“But you don’t know, Rhoda—you never have seen—” he began earnestly.
“Ah, but I have seen, Jeff,” she broke in sadly. “I’ve seen the poor negroes that my father and I have helped on their way to Canada taking such desperate risks and enduring such awful sufferings in the hope of winning their freedom that I don’t need to see anything else. Divided like that, dear, on a matter that goes so deep with both of us, there could be no real understanding and sympathy between us, no true marriage. I think your convictions and your ideals are wrong—they are hateful to me—but I honor you for being true to them. I honor you more and love you more than I would if you gave them up, while you still believed in them, for love of me.”
“You are right, dear heart,” he said, the pain of baffled and hopeless love sounding in his voice. “I could not be false to my convictions and my principles, even for you, my sweet, any more than you could be false to yours. You make me understand, as I haven’t before, what this means to you.”
“No, Jeff, I can’t see that there’s any hope for us, for our happiness, on this earth, as long as this thing lasts that lies between us. Perhaps, in heaven—”
Their eyes met, and her voice trembled and ceased. They stood with hands clasped, looking through open windows into each other’s souls, gazing deep into the warm and lovely depths of love, which they were putting behind them, and turning their vision upward along the heights where material aims crumbled away and hope and aspiration became only the essence of the soul’s ideals. And as they gazed it seemed to them that somewhere up in that dim region of eternal truth their spirits met and were joined.

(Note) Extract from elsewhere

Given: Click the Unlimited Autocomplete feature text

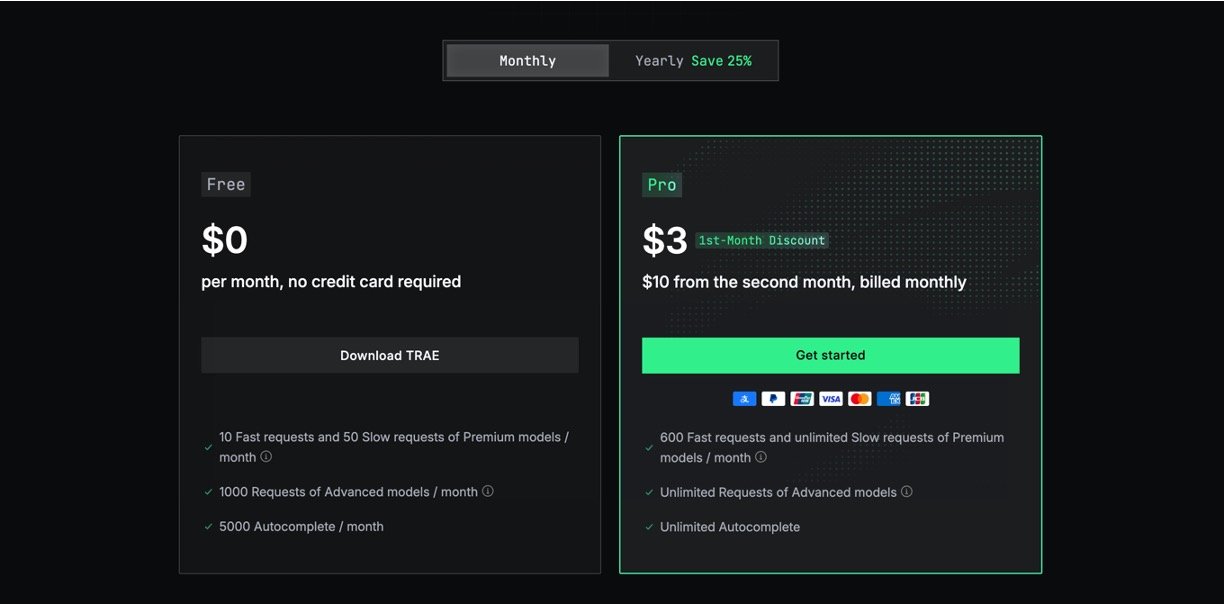Looking at the screenshot, I should [x=730, y=527].
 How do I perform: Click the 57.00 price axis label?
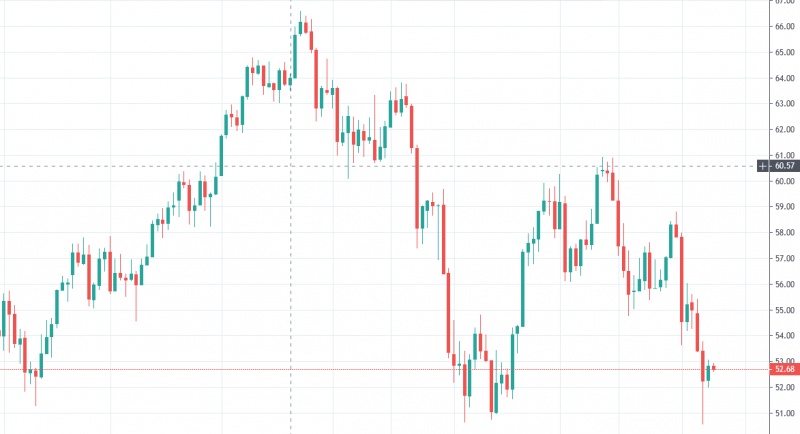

A faint sigh fluttered from Rhoda’s lips. With a start Delavan dropped her hands and sank upon the sofa beside them. His head bowed on his breast and a deep, shuddering breath, that was almost a sob, shook his body.
“I think I’ll go now,” said Rhoda tremulously.
“No, don’t go. I want you beside me a little while. Sit down here. No, don’t be afraid—give me your hand.”
For a little space they sat in silence, like two children venturing into some unknown region and gaining courage by clasp of hands. At last he rose.
“I will leave you now, dear heart. But it’s not good-by, even yet. I still believe that sometime I shall call you wife. I’m proud to have won your love, Rhoda, prouder than of anything else I shall ever do.”